President of Society of St Vincent de Paul in Scotland meets Vatican cycling team
“You can’t solve all the problems. But if they know that they can come here and they know they’re going to be listened to, it does make a difference. And people always go away with a smile on their face,” Bernice told Vatican News.
In 1833 Frederic Ozanam and a group of friends from the Sorbonne University were challenged to prove their faith in Christ through action, not just words.
The Society of St. Vincent de Paul was formed when they took up this challenge and began to work with the desperately poor in Paris. Developing a simple system, they went in teams to help the poor in their homes, in the streets, in the hospitals and the asylums. Adopting as their patron Saint Vincent de Paul, a 16th century cleric renowned for his work with the poor, the Society arose from humble beginnings to become an international organisation found in 150 countries with 45,000 conferences and 800,000 volunteers.
The St. Vincent de Paul Society came to Scotland in 1845 only twelve years after the first Conference was founded in Paris. The 1840s in Scotland were years of the Irish immigrants with a crying need for those in better circumstances to help poor, unjustly-treated and often sick people trying to eke out a living in Scotland.
“We’ve had them,” Ms. Brady said, speaking about young volunteers. “It has sent them in a different direction. I always say to them, ‘Go home and appreciate your mum, your dad, or whoever is looking after you. Say thanks for the help you’re getting because a lot of people don’t get that.'”

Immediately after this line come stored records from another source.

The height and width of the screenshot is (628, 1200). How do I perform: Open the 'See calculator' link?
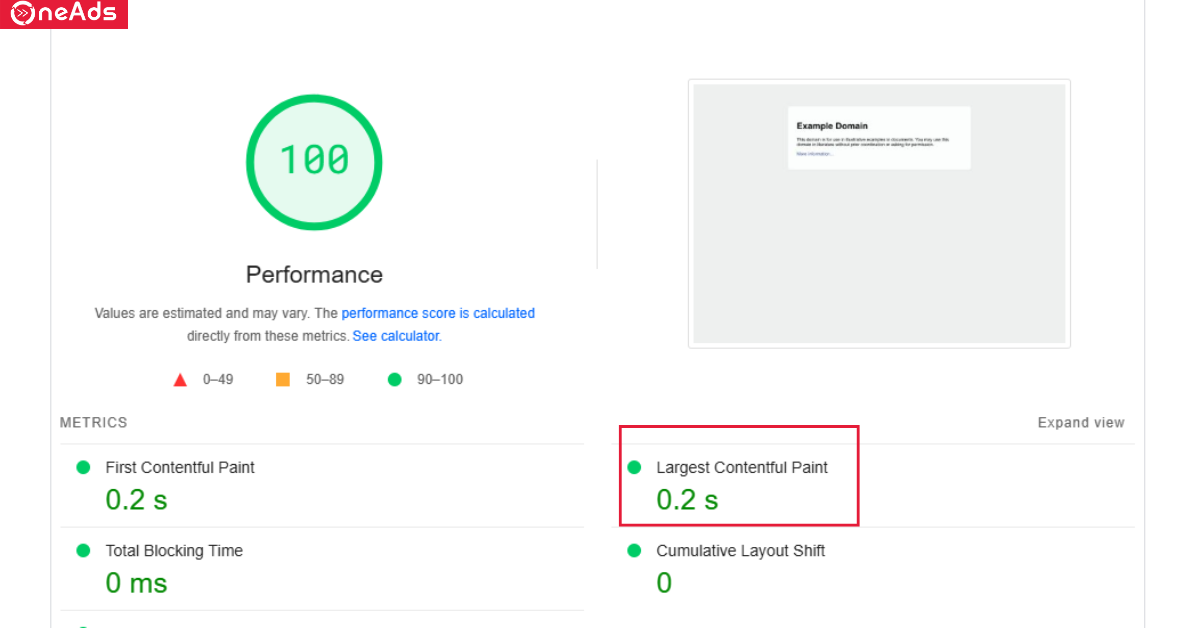396,336
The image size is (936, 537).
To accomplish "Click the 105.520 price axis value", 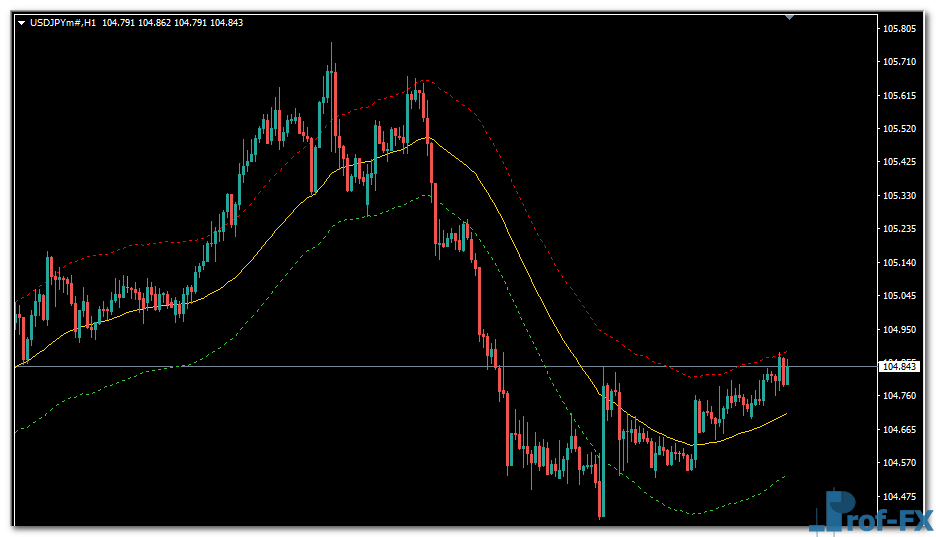I will (900, 129).
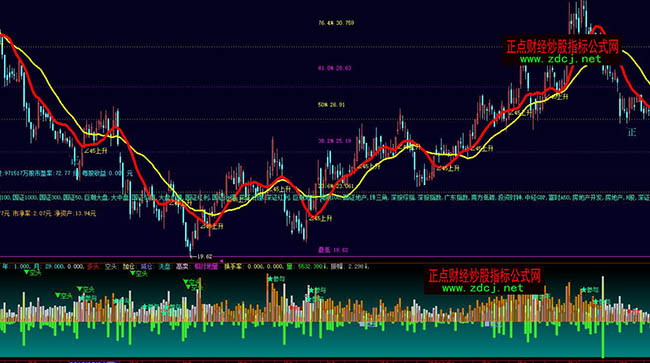Click the cyan 正 marker on price chart
Image resolution: width=650 pixels, height=363 pixels.
631,132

After every service, the community members share a moment of prayer and spiritual reading. “This is very important,” Ms. Brady affirmed, “because it brings the people together in a spiritual manner. It improves our work.”
Ms. Brady has served with the Society of St. Vincent de Paul for 50 years.
“I joined,” she said, “because my mum said ‘Don’t go.’ Because she was frightened of me coming into town on a Thursday night, and she felt it was going to be unsafe, and I thought, ‘No, I’m going in.'”
She concluded by recalling two moments that defined her experience as a volunteer.
“There was a young man who came here,” Ms. Brady recounted. “He sold newspapers, and for a long time, he was struggling with alcohol. He was possibly in his mid-twenties, and then he disappeared.”
One day, Ms. Brady and her husband recognized the man walking in the streets of Glasgow with a woman and two children beside him.
“The guy saw us. He just smiled over and didn’t say anything; we didn’t say anything to him because his life had moved on,” she said. “This makes it all worthwhile.”
In conclusion, Ms. Brady recalled the time she opened the Society’s door for the first time.
“It wasn’t windy,” she recalled, “but there was a gust of wind and leaves right up here, and I thought, ‘That’s the Holy Spirit.’ We were meant to be here.”